O primeiro, aparente sinal de um «fim do ciclo desregulador» iniciado pelas presidências Reagan, foi a explosão pandémica da crise financeira que, nascida em Wall Street, atingiu a totalidade do mundo e grande parte das economias reais, como uma praga bíblica. O segundo, sinal de que o eleitorado americano ganhou nova maturidade face a essa mesma crise, foi a siderante eleição de um afro-americano de 47 anos para a Casa Branca, (apenas) 40 anos depois dos grandes combates pelos direitos cívicos e do assassínio de Martin Luther King.

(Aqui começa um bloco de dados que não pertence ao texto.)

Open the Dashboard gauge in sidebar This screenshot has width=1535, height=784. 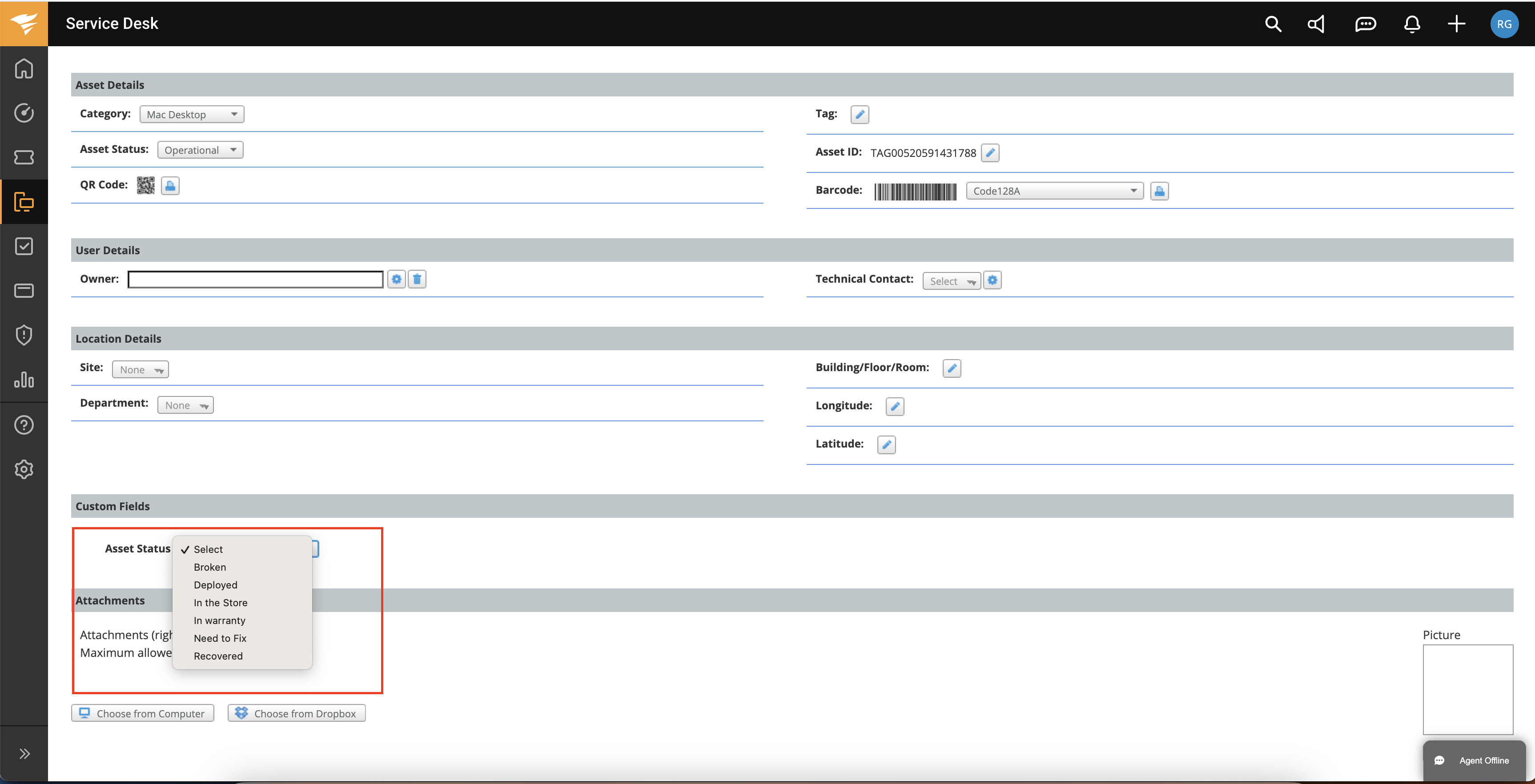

A eleição de Barack Hussein Obama Jr. para 44.º Presidente dos EUA foi vivida interna e externamente como um acontecimento pentecostal, mudou jubilatoriamente a atmosfera política internacional e gerou uma nova esperança na redefinição do comportamento norte-americano face ao mundo. Fenómeno americano, tem, inevitavelmente, uma ressonância bíblica profunda, de sentido inverso ao da crise financeira: o nome «Barack» significa «Benedictus», «o Bendito»; na manhã seguinte à das eleições, meio mundo acordou «miraculado», com a sensação de que, ao contrário do que se passara nos últimos oito anos, voltava a ter, na Casa Branca, «um amigo» (como acontecera com Bill Clinton, em 1993, e com John F. Kennedy, em 1960). A excepcional dimensão simbólica da vitória de Obama foi plenamente atingida na noite de 4 para 5 de Novembro de 2008 e nos dias seguintes, gerando uma vasta câmara de eco messiânica. A sua importância real estará sob escrutínio nos quatro próximos anos – longos e difíceis, tanto no plano interno como no internacional.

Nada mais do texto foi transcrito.